Activity: Among the entries below, find how many lines carry the word "Switch" and state only that figure.

Records to use:
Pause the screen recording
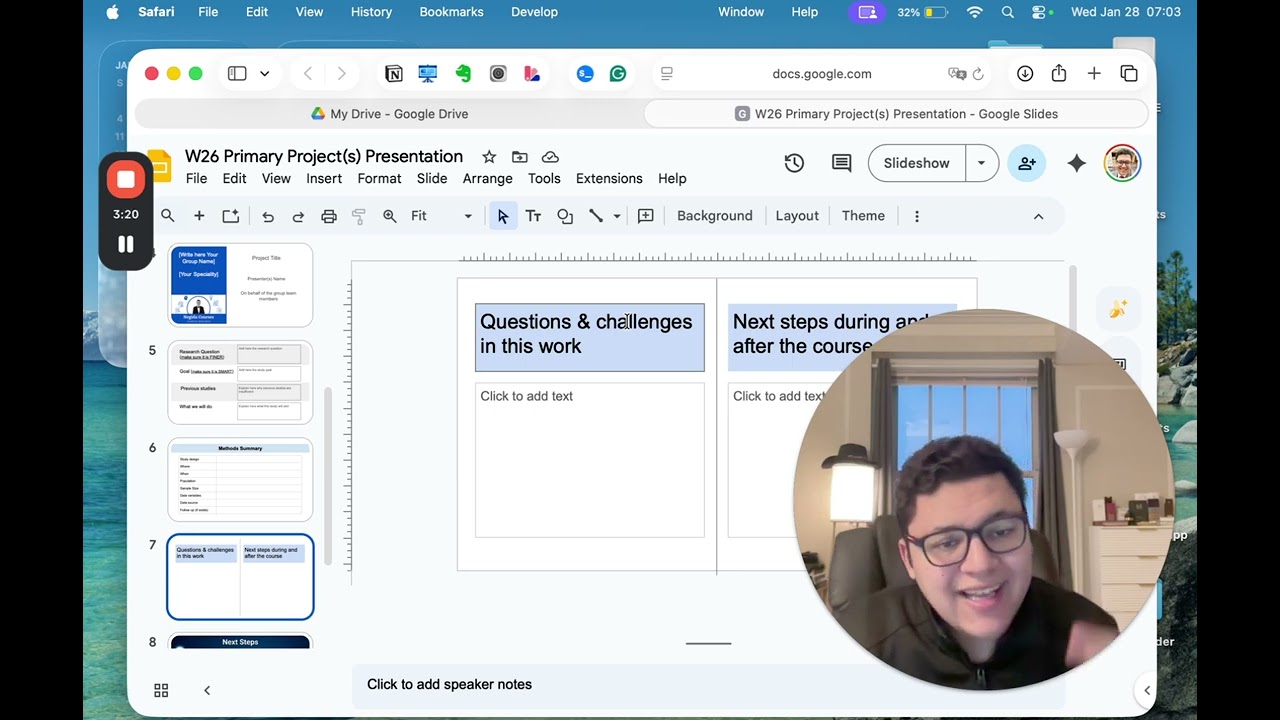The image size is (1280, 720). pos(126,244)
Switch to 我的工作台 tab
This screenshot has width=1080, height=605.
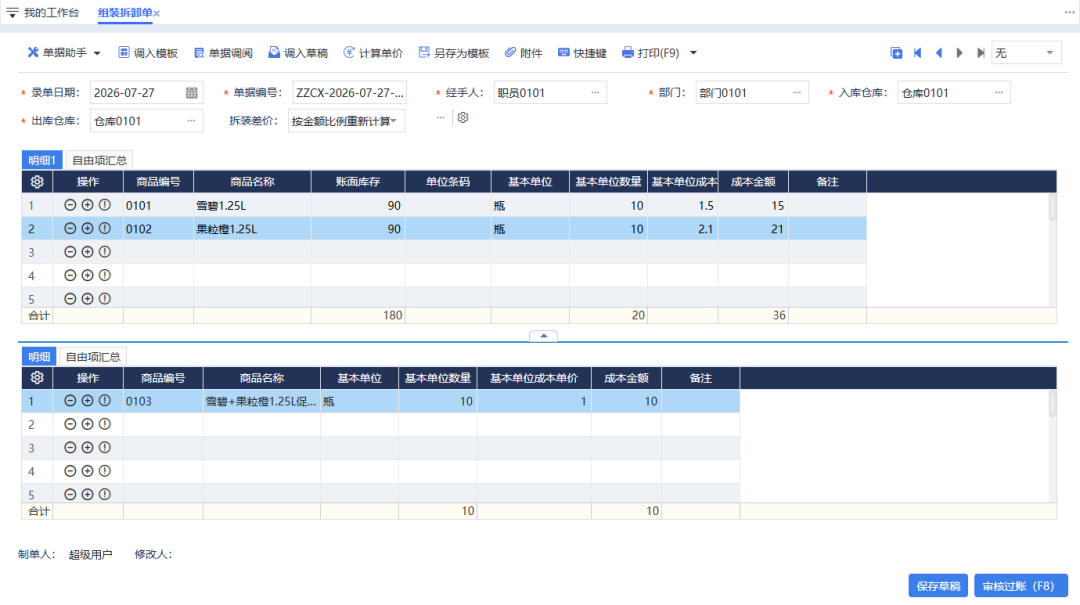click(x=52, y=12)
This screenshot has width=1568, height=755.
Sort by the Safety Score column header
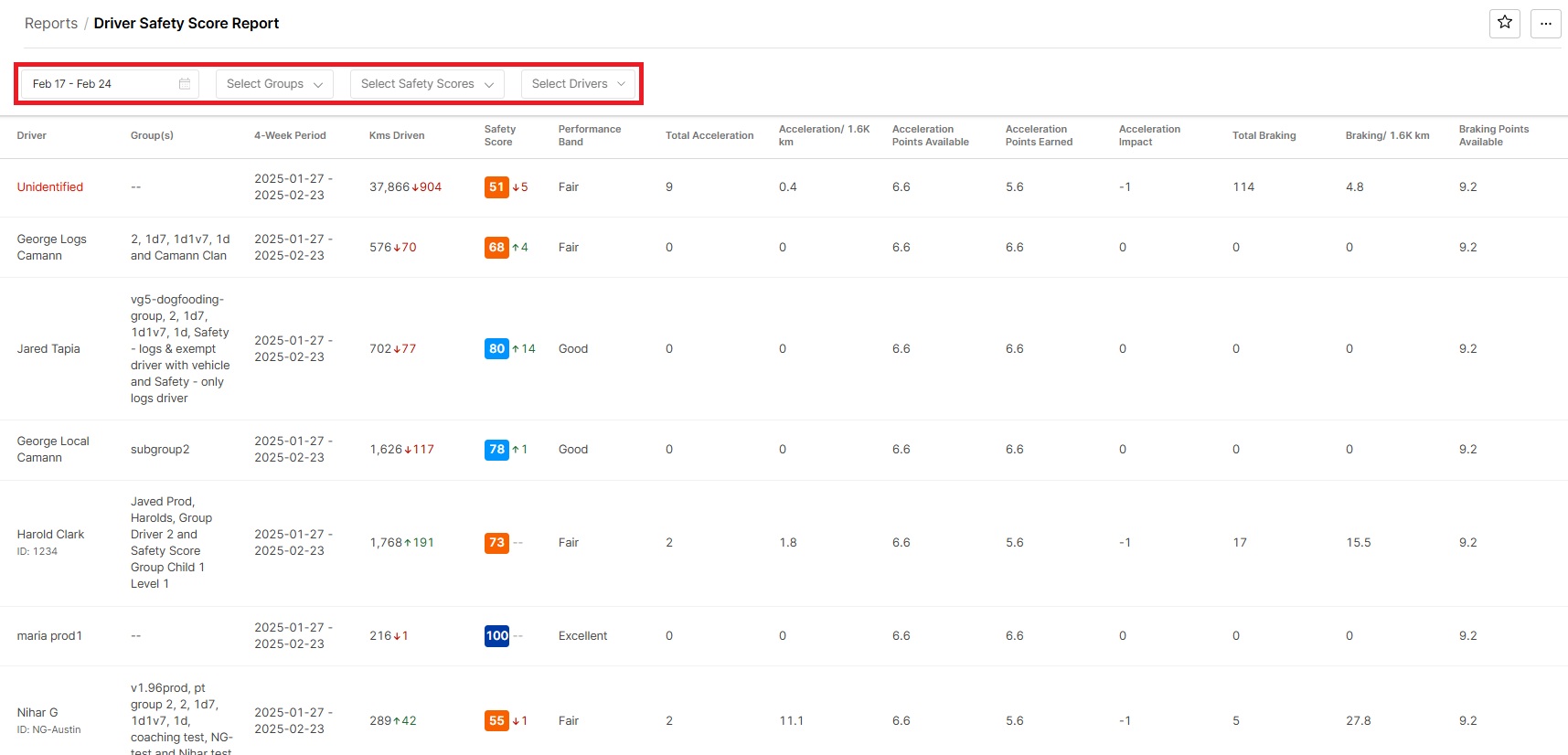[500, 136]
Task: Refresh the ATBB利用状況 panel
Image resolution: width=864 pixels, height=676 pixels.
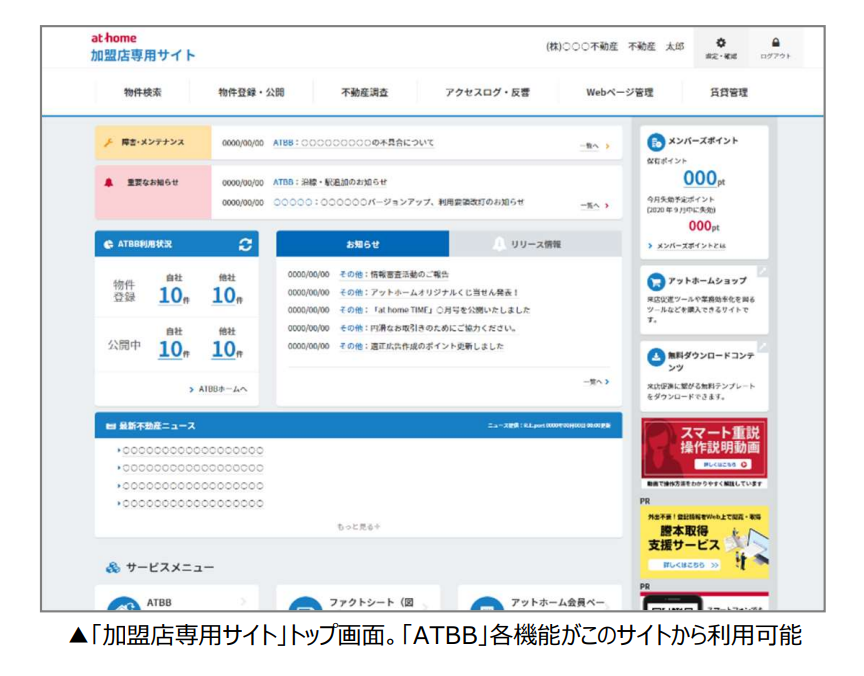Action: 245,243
* * *
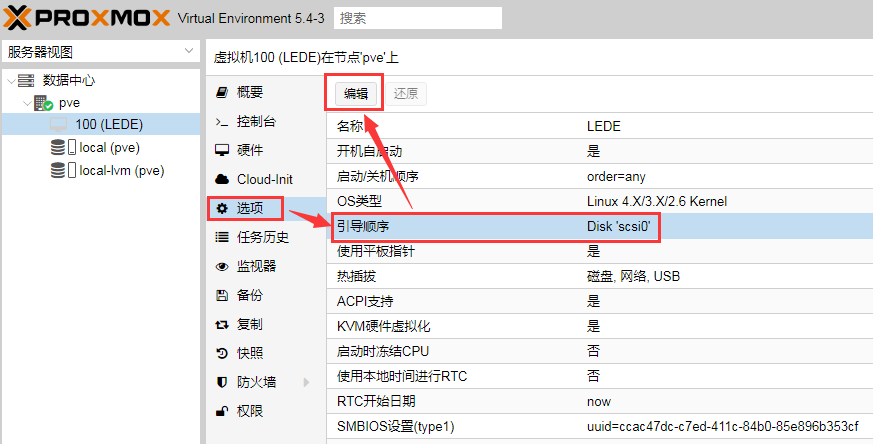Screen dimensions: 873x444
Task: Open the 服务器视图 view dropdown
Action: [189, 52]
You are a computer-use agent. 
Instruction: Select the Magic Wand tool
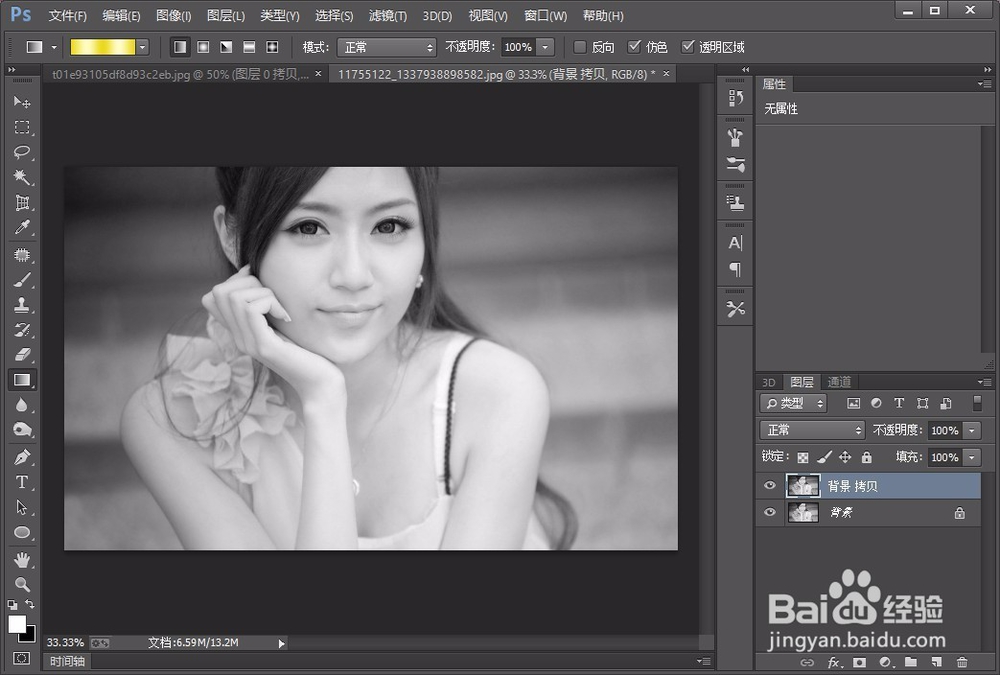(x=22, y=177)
--
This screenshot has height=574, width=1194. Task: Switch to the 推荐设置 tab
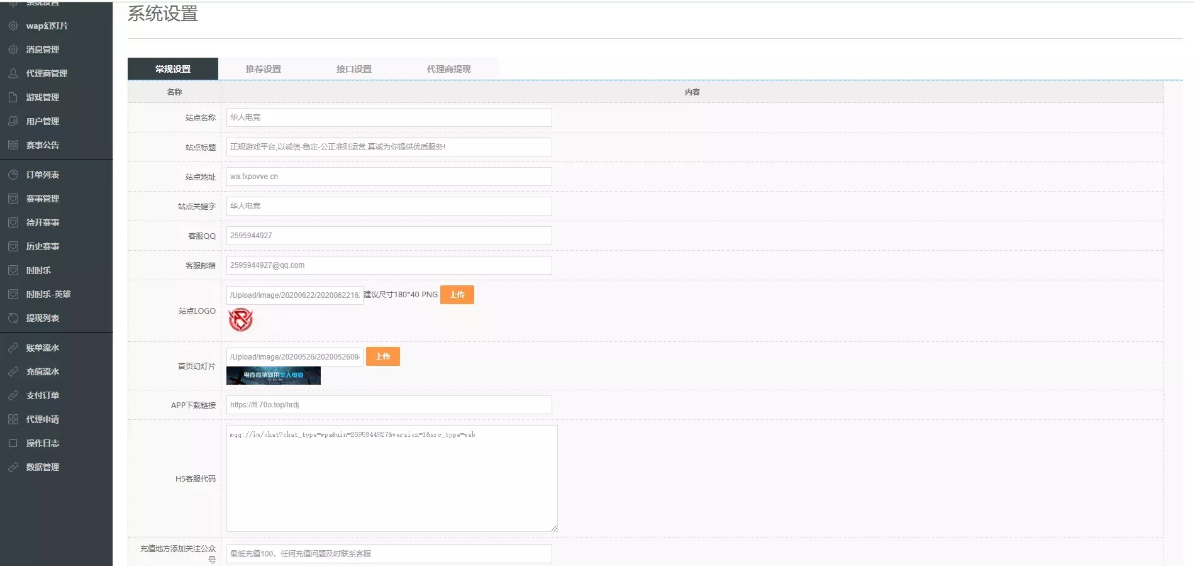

Answer space: 2